Covid-19 infections in the UK are up around 7 per cent, with the continued rise still being driven by the latest Omicron variants BA.4 and BA.5.
The number of hospitals also continues to increase, with early signs of an increase in intensive care admissions among older age groups.
According to the latest figures from the Office for National Statistics (ONS), a total of 3.8 million people lived in private households in the week to July 14. The week before, there were about 3.3 million cases in the UK.
That is the highest estimate for the total number of infections since the end of April, but is still well below the record high of 4.9 million at the height of the Omicron BA.2 wave in late March.
ONS data shows that in the summer of 2020, less than 0.1 percent of the population in England tested positive, up from 1.57 percent in 2021. Now it’s about 4 percent.
The latest report from the Covid analysis app ZOE shows that a sore throat has now become the most commonly reported symptom.
The ZOE study allows infected people to report their symptoms while suffering from the virus.
The data provided is then analyzed by King’s College London researchers who monitor infections in the UK, as well as identify who is most at risk and where areas are at risk.
Nearly 58 percent of all Covid patients using the app reported a sore throat before returning positive tests.
Headache, nasal congestion and cough were reported as the next most common symptoms.
Professor Tim Spector, who leads the ZOE project, said: “Covid is still prevalent among the population. Data from ZOE Health Study shows there were more than 350,000 daily Covid cases this week – a new record for the UK.
“So much so that if you have cold symptoms right now, you are almost twice as likely to be Covid as a cold.
“Even if people have had an infection in the past and have been fully vaccinated, people still get it.
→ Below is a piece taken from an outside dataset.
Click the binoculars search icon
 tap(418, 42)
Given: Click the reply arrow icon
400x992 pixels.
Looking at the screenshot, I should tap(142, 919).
“While we all want to make the most of the good weather, people will have to decide for themselves whether it is worth the risk to go to big events, work in the office or use the busy public transport.”
Sarah Crofts, head of ONS analytical output for the Covid infection survey, said: “In the UK, we have seen a sustained increase in over half a million infections, likely driven by the growth of BA.4 and BA .5 variants.
“This increase is seen in all ages, countries and regions of England.
“We will continue to monitor the data closely to see if this growth continues in the coming weeks.”
dr. Mary Ramsay, Director of Clinical Programs at the UK Health Security Agency, said: “We continue to see an increase in Covid-19 data, with cases and hospitalizations in the over-65s rising, and outbreaks in care homes.
“We are now also seeing an increase in the number of ICU admissions among older age groups.
“Vaccination remains the best defense against serious illness and hospitalization. Covid-19 has not gone away and we all need to remember to maintain good hand and respiratory hygiene.
“It is also wise to wear a face covering in crowded, enclosed spaces.”